PROVIDED DATA:

----

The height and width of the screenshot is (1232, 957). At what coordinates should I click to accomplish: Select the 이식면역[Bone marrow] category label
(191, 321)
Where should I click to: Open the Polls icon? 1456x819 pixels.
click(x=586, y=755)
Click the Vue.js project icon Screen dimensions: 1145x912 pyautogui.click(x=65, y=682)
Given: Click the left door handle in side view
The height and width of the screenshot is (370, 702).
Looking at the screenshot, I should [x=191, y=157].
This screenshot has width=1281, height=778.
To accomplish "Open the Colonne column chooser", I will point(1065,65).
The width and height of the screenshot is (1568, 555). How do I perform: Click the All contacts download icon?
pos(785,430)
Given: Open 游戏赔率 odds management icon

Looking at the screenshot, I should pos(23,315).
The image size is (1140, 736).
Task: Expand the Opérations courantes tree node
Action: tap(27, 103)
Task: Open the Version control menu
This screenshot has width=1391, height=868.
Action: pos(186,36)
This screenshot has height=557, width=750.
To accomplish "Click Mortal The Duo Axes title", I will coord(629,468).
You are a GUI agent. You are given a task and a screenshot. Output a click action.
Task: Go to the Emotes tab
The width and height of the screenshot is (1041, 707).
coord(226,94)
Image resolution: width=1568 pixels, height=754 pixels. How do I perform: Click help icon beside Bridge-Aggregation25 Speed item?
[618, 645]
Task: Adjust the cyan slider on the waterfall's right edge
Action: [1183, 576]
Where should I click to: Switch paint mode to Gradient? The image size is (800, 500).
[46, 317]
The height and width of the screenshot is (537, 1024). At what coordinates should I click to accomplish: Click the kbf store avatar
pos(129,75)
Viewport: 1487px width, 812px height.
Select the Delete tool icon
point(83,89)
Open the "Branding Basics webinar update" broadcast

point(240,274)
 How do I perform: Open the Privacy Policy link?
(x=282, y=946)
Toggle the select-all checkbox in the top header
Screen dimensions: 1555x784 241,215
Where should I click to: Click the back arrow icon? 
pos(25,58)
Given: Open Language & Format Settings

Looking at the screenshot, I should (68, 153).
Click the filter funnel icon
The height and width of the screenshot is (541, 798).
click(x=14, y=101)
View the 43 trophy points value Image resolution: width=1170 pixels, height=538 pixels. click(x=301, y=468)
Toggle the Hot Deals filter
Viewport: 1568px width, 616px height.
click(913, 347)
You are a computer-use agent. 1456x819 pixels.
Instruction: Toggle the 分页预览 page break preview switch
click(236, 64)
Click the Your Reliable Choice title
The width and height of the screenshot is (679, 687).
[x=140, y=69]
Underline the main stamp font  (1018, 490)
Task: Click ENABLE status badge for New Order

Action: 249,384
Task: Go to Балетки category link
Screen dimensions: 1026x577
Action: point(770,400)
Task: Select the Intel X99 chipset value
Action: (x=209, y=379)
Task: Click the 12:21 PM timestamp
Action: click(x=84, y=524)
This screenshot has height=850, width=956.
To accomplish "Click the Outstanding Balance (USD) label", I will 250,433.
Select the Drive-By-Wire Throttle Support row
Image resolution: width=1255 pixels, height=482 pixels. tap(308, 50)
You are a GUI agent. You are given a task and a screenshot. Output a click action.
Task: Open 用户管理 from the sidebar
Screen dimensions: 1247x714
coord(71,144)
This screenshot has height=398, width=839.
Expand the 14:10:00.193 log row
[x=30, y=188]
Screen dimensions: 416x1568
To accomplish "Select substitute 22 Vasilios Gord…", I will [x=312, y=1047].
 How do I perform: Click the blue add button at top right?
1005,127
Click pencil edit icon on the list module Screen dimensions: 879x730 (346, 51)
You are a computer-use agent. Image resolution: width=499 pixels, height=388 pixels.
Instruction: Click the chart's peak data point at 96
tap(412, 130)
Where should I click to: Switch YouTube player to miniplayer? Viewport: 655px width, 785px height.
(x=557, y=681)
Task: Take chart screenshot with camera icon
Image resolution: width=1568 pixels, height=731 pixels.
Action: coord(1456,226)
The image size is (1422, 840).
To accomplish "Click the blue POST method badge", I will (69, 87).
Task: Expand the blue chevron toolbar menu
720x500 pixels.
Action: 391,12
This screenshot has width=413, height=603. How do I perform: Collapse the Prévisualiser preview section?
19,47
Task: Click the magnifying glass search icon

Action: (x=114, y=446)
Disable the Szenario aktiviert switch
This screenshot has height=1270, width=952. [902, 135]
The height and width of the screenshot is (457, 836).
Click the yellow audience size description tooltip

----

EXERCISE BRIEF: Reproduce the data above with every occurrence of "Where should I click to:" changed to "Where do I click to:" and nothing else altered.

FINAL ANSWER:
The height and width of the screenshot is (1232, 957). At what coordinates should I click to accomplish: Select the 이식면역[Bone marrow] category label
(191, 321)
Where do I click to: Open the Polls icon? 1456x819 pixels.
click(x=586, y=755)
Click the Vue.js project icon Screen dimensions: 1145x912 pyautogui.click(x=65, y=682)
Given: Click the left door handle in side view
The height and width of the screenshot is (370, 702).
Looking at the screenshot, I should [x=191, y=157].
This screenshot has width=1281, height=778.
To accomplish "Open the Colonne column chooser", I will point(1065,65).
The width and height of the screenshot is (1568, 555). How do I perform: Click the All contacts download icon?
pos(785,430)
Given: Open 游戏赔率 odds management icon

Looking at the screenshot, I should pos(23,315).
The image size is (1140, 736).
Task: Expand the Opérations courantes tree node
Action: tap(27, 103)
Task: Open the Version control menu
This screenshot has width=1391, height=868.
Action: pos(186,36)
This screenshot has height=557, width=750.
To accomplish "Click Mortal The Duo Axes title", I will coord(629,468).
You are a GUI agent. You are given a task and a screenshot. Output a click action.
Task: Go to the Emotes tab
The width and height of the screenshot is (1041, 707).
coord(226,94)
Image resolution: width=1568 pixels, height=754 pixels. How do I perform: Click help icon beside Bridge-Aggregation25 Speed item?
[618, 645]
Task: Adjust the cyan slider on the waterfall's right edge
Action: [1183, 576]
Where do I click to: Switch paint mode to Gradient? The image size is (800, 500).
[46, 317]
The height and width of the screenshot is (537, 1024). At what coordinates should I click to accomplish: Click the kbf store avatar
pos(129,75)
Viewport: 1487px width, 812px height.
Select the Delete tool icon
point(83,89)
Open the "Branding Basics webinar update" broadcast

point(240,274)
 How do I perform: Open the Privacy Policy link?
(x=282, y=946)
Toggle the select-all checkbox in the top header
Screen dimensions: 1555x784 241,215
Where do I click to: Click the back arrow icon? 
pos(25,58)
Given: Open Language & Format Settings

Looking at the screenshot, I should (68, 153).
Click the filter funnel icon
The height and width of the screenshot is (541, 798).
click(x=14, y=101)
View the 43 trophy points value Image resolution: width=1170 pixels, height=538 pixels. click(x=301, y=468)
Toggle the Hot Deals filter
Viewport: 1568px width, 616px height.
click(913, 347)
You are a computer-use agent. 1456x819 pixels.
Instruction: Toggle the 分页预览 page break preview switch
click(236, 64)
Click the Your Reliable Choice title
The width and height of the screenshot is (679, 687).
[x=140, y=69]
Underline the main stamp font  (1018, 490)
Task: Click ENABLE status badge for New Order

Action: 249,384
Task: Go to Балетки category link
Screen dimensions: 1026x577
Action: point(770,400)
Task: Select the Intel X99 chipset value
Action: (x=209, y=379)
Task: Click the 12:21 PM timestamp
Action: click(x=84, y=524)
This screenshot has height=850, width=956.
To accomplish "Click the Outstanding Balance (USD) label", I will 250,433.
Select the Drive-By-Wire Throttle Support row
Image resolution: width=1255 pixels, height=482 pixels. tap(308, 50)
You are a GUI agent. You are given a task and a screenshot. Output a click action.
Task: Open 用户管理 from the sidebar
Screen dimensions: 1247x714
coord(71,144)
This screenshot has height=398, width=839.
Expand the 14:10:00.193 log row
[x=30, y=188]
Screen dimensions: 416x1568
To accomplish "Select substitute 22 Vasilios Gord…", I will [x=312, y=1047].
 How do I perform: Click the blue add button at top right?
1005,127
Click pencil edit icon on the list module Screen dimensions: 879x730 (346, 51)
You are a computer-use agent. Image resolution: width=499 pixels, height=388 pixels.
Instruction: Click the chart's peak data point at 96
tap(412, 130)
Where do I click to: Switch YouTube player to miniplayer? Viewport: 655px width, 785px height.
(x=557, y=681)
Task: Take chart screenshot with camera icon
Image resolution: width=1568 pixels, height=731 pixels.
Action: coord(1456,226)
The image size is (1422, 840).
To accomplish "Click the blue POST method badge", I will (69, 87).
Task: Expand the blue chevron toolbar menu
720x500 pixels.
Action: 391,12
This screenshot has width=413, height=603. How do I perform: Collapse the Prévisualiser preview section?
19,47
Task: Click the magnifying glass search icon

Action: (x=114, y=446)
Disable the Szenario aktiviert switch
This screenshot has height=1270, width=952. [902, 135]
The height and width of the screenshot is (457, 836).
Click the yellow audience size description tooltip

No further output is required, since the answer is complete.